WHAT TO PRODUCE - Copy out the data below line for line, changing nothing.

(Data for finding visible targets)
----

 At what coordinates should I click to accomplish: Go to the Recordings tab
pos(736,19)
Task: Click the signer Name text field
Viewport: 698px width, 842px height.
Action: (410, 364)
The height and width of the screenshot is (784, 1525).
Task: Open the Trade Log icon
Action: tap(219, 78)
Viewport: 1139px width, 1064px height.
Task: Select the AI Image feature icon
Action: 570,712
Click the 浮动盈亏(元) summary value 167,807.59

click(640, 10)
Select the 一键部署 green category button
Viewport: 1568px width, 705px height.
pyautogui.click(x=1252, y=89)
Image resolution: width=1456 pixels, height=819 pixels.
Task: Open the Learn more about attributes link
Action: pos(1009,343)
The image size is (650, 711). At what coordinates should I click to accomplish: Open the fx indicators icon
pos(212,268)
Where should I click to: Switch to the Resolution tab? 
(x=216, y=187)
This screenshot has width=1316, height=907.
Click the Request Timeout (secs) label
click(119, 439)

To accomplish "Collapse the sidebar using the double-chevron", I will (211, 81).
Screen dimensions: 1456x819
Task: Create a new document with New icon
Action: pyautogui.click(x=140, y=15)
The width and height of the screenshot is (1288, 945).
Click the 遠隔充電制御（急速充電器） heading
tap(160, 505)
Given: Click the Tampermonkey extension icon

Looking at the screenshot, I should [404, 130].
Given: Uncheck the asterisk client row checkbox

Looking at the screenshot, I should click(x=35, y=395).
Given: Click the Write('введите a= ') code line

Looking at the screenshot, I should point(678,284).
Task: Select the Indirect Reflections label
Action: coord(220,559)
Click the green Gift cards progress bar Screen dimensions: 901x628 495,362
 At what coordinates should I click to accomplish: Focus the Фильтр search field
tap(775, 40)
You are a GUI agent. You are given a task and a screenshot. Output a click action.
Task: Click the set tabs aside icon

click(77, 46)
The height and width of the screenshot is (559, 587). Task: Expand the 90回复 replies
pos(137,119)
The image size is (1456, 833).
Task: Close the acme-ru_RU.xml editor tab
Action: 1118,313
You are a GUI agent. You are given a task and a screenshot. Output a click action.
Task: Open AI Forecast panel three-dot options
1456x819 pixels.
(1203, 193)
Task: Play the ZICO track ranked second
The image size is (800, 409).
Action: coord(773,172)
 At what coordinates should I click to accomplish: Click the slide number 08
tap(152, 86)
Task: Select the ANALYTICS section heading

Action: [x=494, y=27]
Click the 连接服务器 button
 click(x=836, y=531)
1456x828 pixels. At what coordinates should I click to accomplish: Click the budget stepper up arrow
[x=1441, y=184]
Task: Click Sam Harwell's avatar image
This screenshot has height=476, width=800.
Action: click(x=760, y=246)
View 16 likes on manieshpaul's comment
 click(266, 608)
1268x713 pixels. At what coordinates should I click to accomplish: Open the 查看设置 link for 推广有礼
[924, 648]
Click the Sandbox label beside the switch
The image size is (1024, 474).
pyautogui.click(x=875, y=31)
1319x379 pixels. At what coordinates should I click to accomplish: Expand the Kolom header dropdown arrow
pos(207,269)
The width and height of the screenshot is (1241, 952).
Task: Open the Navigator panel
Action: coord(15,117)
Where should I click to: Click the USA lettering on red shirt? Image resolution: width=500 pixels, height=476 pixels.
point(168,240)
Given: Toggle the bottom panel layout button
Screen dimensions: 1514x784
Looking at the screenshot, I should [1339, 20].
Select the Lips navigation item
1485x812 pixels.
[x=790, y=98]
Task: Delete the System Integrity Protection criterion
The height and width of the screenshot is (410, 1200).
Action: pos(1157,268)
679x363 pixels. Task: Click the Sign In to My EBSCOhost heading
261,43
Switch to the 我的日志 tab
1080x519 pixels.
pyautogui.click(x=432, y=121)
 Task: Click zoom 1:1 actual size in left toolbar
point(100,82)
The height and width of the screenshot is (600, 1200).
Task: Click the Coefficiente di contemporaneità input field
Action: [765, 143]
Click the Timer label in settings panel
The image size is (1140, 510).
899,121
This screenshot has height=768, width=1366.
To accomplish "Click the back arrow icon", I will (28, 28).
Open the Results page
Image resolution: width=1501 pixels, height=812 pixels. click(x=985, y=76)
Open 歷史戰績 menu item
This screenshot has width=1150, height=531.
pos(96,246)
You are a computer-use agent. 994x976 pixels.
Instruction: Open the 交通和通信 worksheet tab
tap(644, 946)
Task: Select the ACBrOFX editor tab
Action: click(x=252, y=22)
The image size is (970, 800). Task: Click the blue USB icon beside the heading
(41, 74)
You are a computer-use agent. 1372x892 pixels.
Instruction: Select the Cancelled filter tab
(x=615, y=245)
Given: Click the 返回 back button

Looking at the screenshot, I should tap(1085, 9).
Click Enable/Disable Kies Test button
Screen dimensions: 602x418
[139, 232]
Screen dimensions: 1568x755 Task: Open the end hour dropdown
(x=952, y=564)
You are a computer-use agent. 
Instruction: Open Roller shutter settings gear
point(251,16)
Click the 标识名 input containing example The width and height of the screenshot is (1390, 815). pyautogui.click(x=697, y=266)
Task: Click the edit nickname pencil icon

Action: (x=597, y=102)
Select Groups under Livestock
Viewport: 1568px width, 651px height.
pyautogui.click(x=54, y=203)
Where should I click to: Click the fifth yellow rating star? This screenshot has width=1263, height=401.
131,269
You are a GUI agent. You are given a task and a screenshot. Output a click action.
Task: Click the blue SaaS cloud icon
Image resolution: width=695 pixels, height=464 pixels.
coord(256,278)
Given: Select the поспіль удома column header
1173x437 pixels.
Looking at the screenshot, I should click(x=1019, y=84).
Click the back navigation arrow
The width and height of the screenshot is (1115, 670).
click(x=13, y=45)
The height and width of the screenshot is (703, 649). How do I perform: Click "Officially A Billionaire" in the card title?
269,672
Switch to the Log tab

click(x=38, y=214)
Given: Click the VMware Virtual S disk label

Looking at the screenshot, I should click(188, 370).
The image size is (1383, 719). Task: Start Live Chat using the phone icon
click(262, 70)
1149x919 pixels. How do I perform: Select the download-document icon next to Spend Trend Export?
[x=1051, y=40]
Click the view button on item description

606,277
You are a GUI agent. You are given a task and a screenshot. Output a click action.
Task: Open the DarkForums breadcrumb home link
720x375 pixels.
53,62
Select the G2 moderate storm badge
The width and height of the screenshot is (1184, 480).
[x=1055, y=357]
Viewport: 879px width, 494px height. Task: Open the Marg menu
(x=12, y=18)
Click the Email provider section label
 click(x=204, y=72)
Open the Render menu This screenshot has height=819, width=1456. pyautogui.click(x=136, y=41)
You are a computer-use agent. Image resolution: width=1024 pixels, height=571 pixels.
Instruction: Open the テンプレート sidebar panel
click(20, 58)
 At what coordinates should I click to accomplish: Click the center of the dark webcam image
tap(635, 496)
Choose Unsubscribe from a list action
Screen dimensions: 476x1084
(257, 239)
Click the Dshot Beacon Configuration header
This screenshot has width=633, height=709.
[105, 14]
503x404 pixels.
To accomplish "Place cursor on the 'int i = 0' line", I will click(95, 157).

----

TASK RESPONSE -
 At what coordinates should I click to accomplish: Go to the Recordings tab
pos(736,19)
Task: Click the signer Name text field
Viewport: 698px width, 842px height.
Action: (410, 364)
The height and width of the screenshot is (784, 1525).
Task: Open the Trade Log icon
Action: tap(219, 78)
Viewport: 1139px width, 1064px height.
Task: Select the AI Image feature icon
Action: 570,712
Click the 浮动盈亏(元) summary value 167,807.59

click(640, 10)
Select the 一键部署 green category button
Viewport: 1568px width, 705px height.
pyautogui.click(x=1252, y=89)
Image resolution: width=1456 pixels, height=819 pixels.
Task: Open the Learn more about attributes link
Action: pos(1009,343)
The image size is (650, 711). At what coordinates should I click to accomplish: Open the fx indicators icon
pos(212,268)
Where should I click to: Switch to the Resolution tab? 
(x=216, y=187)
This screenshot has width=1316, height=907.
Click the Request Timeout (secs) label
click(119, 439)

To accomplish "Collapse the sidebar using the double-chevron", I will (211, 81).
Screen dimensions: 1456x819
Task: Create a new document with New icon
Action: pyautogui.click(x=140, y=15)
The width and height of the screenshot is (1288, 945).
Click the 遠隔充電制御（急速充電器） heading
tap(160, 505)
Given: Click the Tampermonkey extension icon

Looking at the screenshot, I should [404, 130].
Given: Uncheck the asterisk client row checkbox

Looking at the screenshot, I should click(x=35, y=395).
Given: Click the Write('введите a= ') code line

Looking at the screenshot, I should point(678,284).
Task: Select the Indirect Reflections label
Action: coord(220,559)
Click the green Gift cards progress bar Screen dimensions: 901x628 495,362
 At what coordinates should I click to accomplish: Focus the Фильтр search field
tap(775, 40)
You are a GUI agent. You are given a task and a screenshot. Output a click action.
Task: Click the set tabs aside icon

click(77, 46)
The height and width of the screenshot is (559, 587). Task: Expand the 90回复 replies
pos(137,119)
The image size is (1456, 833).
Task: Close the acme-ru_RU.xml editor tab
Action: 1118,313
You are a GUI agent. You are given a task and a screenshot. Output a click action.
Task: Open AI Forecast panel three-dot options
1456x819 pixels.
(1203, 193)
Task: Play the ZICO track ranked second
The image size is (800, 409).
Action: coord(773,172)
 At what coordinates should I click to accomplish: Click the slide number 08
tap(152, 86)
Task: Select the ANALYTICS section heading

Action: [x=494, y=27]
Click the 连接服务器 button
 click(x=836, y=531)
1456x828 pixels. At what coordinates should I click to accomplish: Click the budget stepper up arrow
[x=1441, y=184]
Task: Click Sam Harwell's avatar image
This screenshot has height=476, width=800.
Action: click(x=760, y=246)
View 16 likes on manieshpaul's comment
 click(266, 608)
1268x713 pixels. At what coordinates should I click to accomplish: Open the 查看设置 link for 推广有礼
[924, 648]
Click the Sandbox label beside the switch
The image size is (1024, 474).
pyautogui.click(x=875, y=31)
1319x379 pixels. At what coordinates should I click to accomplish: Expand the Kolom header dropdown arrow
pos(207,269)
The width and height of the screenshot is (1241, 952).
Task: Open the Navigator panel
Action: coord(15,117)
Where should I click to: Click the USA lettering on red shirt? Image resolution: width=500 pixels, height=476 pixels.
point(168,240)
Given: Toggle the bottom panel layout button
Screen dimensions: 1514x784
Looking at the screenshot, I should [1339, 20].
Select the Lips navigation item
1485x812 pixels.
[x=790, y=98]
Task: Delete the System Integrity Protection criterion
The height and width of the screenshot is (410, 1200).
Action: pos(1157,268)
679x363 pixels. Task: Click the Sign In to My EBSCOhost heading
261,43
Switch to the 我的日志 tab
1080x519 pixels.
pyautogui.click(x=432, y=121)
 Task: Click zoom 1:1 actual size in left toolbar
point(100,82)
The height and width of the screenshot is (600, 1200).
Task: Click the Coefficiente di contemporaneità input field
Action: [765, 143]
Click the Timer label in settings panel
The image size is (1140, 510).
899,121
This screenshot has height=768, width=1366.
To accomplish "Click the back arrow icon", I will (28, 28).
Open the Results page
Image resolution: width=1501 pixels, height=812 pixels. click(x=985, y=76)
Open 歷史戰績 menu item
This screenshot has width=1150, height=531.
pos(96,246)
You are a computer-use agent. 994x976 pixels.
Instruction: Open the 交通和通信 worksheet tab
tap(644, 946)
Task: Select the ACBrOFX editor tab
Action: click(x=252, y=22)
The image size is (970, 800). Task: Click the blue USB icon beside the heading
(41, 74)
You are a computer-use agent. 1372x892 pixels.
Instruction: Select the Cancelled filter tab
(x=615, y=245)
Given: Click the 返回 back button

Looking at the screenshot, I should tap(1085, 9).
Click Enable/Disable Kies Test button
Screen dimensions: 602x418
[139, 232]
Screen dimensions: 1568x755 Task: Open the end hour dropdown
(x=952, y=564)
You are a computer-use agent. 
Instruction: Open Roller shutter settings gear
point(251,16)
Click the 标识名 input containing example The width and height of the screenshot is (1390, 815). pyautogui.click(x=697, y=266)
Task: Click the edit nickname pencil icon

Action: (x=597, y=102)
Select Groups under Livestock
Viewport: 1568px width, 651px height.
pyautogui.click(x=54, y=203)
Where should I click to: Click the fifth yellow rating star? This screenshot has width=1263, height=401.
131,269
You are a GUI agent. You are given a task and a screenshot. Output a click action.
Task: Click the blue SaaS cloud icon
Image resolution: width=695 pixels, height=464 pixels.
coord(256,278)
Given: Select the поспіль удома column header
1173x437 pixels.
Looking at the screenshot, I should click(x=1019, y=84).
Click the back navigation arrow
The width and height of the screenshot is (1115, 670).
click(x=13, y=45)
The height and width of the screenshot is (703, 649). How do I perform: Click "Officially A Billionaire" in the card title?
269,672
Switch to the Log tab

click(x=38, y=214)
Given: Click the VMware Virtual S disk label

Looking at the screenshot, I should click(188, 370).
The image size is (1383, 719). Task: Start Live Chat using the phone icon
click(262, 70)
1149x919 pixels. How do I perform: Select the download-document icon next to Spend Trend Export?
[x=1051, y=40]
Click the view button on item description

606,277
You are a GUI agent. You are given a task and a screenshot. Output a click action.
Task: Open the DarkForums breadcrumb home link
720x375 pixels.
53,62
Select the G2 moderate storm badge
The width and height of the screenshot is (1184, 480).
[x=1055, y=357]
Viewport: 879px width, 494px height. Task: Open the Marg menu
(x=12, y=18)
Click the Email provider section label
 click(x=204, y=72)
Open the Render menu This screenshot has height=819, width=1456. pyautogui.click(x=136, y=41)
You are a computer-use agent. Image resolution: width=1024 pixels, height=571 pixels.
Instruction: Open the テンプレート sidebar panel
click(20, 58)
 At what coordinates should I click to accomplish: Click the center of the dark webcam image
tap(635, 496)
Choose Unsubscribe from a list action
Screen dimensions: 476x1084
(257, 239)
Click the Dshot Beacon Configuration header
This screenshot has width=633, height=709.
[105, 14]
503x404 pixels.
To accomplish "Place cursor on the 'int i = 0' line", I will click(95, 157).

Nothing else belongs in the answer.